The final aspect to Rossetti’s suppressing of her sexual desires that must be considered is the pressure that existed at the time for women to bear children. In the poem “The Long Barren”, Rossetti, in a similarly lyrical style to that of “Thy fainting spouse”, asks for God’s help to bear children and “bring forth fruit to Thee” whilst still remaining true to her religion and not bowing to her sexual desires. This idea is also present a little later in the poem, with the lines “strengthen me…that better fruit be borne”. This underlying sadness in the knowledge that she would never have children is present in much of her poetry, often in the form of a plethora of floral imagery and ideas surrounding the withering of nature before its time, for example her reference to her rapidly “fading beauty” in the collection of shorter poems, Flowers. “Dead before Death” also shows Rossetti’s despair in the knowledge that as far as society perceived her, her life would be fruitless and without reason if she never bore children: “…fallen the blossom that no fruitage bore,/ All lost the present and the future time”.

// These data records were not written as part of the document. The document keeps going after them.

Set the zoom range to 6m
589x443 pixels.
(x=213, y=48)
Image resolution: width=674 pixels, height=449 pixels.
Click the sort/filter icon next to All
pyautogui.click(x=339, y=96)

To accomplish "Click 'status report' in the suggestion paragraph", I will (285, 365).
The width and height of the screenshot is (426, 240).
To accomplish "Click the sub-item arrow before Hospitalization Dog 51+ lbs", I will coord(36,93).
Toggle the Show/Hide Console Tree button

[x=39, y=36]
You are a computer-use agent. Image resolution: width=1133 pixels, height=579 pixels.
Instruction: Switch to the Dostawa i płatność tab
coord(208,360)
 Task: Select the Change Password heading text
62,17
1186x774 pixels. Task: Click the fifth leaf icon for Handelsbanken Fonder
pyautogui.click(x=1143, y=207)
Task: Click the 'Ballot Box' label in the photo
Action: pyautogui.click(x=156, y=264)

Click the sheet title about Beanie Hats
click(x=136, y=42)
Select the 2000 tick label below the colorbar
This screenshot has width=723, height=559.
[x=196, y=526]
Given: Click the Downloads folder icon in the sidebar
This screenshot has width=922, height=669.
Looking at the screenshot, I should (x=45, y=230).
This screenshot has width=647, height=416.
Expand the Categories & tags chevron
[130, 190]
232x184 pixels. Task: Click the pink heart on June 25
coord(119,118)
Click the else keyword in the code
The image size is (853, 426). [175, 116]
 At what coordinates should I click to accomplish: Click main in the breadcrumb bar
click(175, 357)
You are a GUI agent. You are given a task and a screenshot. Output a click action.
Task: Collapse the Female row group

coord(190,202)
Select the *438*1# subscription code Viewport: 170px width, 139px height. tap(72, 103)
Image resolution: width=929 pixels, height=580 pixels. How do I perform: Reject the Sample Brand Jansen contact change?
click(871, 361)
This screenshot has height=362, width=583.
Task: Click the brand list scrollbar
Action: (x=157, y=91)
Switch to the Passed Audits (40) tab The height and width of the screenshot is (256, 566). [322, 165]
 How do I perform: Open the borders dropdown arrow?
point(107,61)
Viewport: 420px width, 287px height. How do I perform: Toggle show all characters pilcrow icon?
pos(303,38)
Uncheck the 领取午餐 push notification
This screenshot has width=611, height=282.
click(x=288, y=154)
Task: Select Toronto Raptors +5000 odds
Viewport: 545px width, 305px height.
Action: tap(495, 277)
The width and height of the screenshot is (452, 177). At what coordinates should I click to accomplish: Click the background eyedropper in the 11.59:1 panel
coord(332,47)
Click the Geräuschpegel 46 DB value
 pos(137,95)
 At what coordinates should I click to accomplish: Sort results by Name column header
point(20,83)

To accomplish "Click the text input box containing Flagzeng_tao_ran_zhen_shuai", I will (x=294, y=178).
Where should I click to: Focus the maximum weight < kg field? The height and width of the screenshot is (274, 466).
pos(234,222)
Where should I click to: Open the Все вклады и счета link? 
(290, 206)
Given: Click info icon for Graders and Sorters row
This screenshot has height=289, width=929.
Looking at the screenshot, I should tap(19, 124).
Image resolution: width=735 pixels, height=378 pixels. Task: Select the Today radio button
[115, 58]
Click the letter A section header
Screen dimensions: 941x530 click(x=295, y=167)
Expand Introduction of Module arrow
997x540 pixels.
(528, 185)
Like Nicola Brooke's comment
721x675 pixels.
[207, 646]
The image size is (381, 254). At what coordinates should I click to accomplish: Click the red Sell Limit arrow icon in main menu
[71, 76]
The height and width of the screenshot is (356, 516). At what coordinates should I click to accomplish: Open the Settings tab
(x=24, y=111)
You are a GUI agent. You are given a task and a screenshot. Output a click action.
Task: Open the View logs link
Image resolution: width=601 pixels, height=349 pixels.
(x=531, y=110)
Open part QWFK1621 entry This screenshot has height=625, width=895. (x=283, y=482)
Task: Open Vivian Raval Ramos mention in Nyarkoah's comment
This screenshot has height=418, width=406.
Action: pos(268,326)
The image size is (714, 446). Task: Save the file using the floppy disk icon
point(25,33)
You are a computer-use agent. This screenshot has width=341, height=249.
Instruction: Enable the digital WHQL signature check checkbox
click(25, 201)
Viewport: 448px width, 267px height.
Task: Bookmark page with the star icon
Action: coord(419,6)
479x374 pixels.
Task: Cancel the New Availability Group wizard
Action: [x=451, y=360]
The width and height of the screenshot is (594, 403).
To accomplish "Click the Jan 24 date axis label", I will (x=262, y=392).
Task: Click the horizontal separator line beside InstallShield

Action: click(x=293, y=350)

To conclude, Christina Rossetti lived her life constantly being undermined by a psychological battle between wanting to fulfil her sexual desires and also to stay true to her religious inclinations. She was trapped within the walls of a society where women were hugely limited in terms of sexuality, politics, education and, essentially, expression. It was impossible for this battle to ever be resolved, due to these cultural limitations that limited Rossetti in almost every aspect of her life.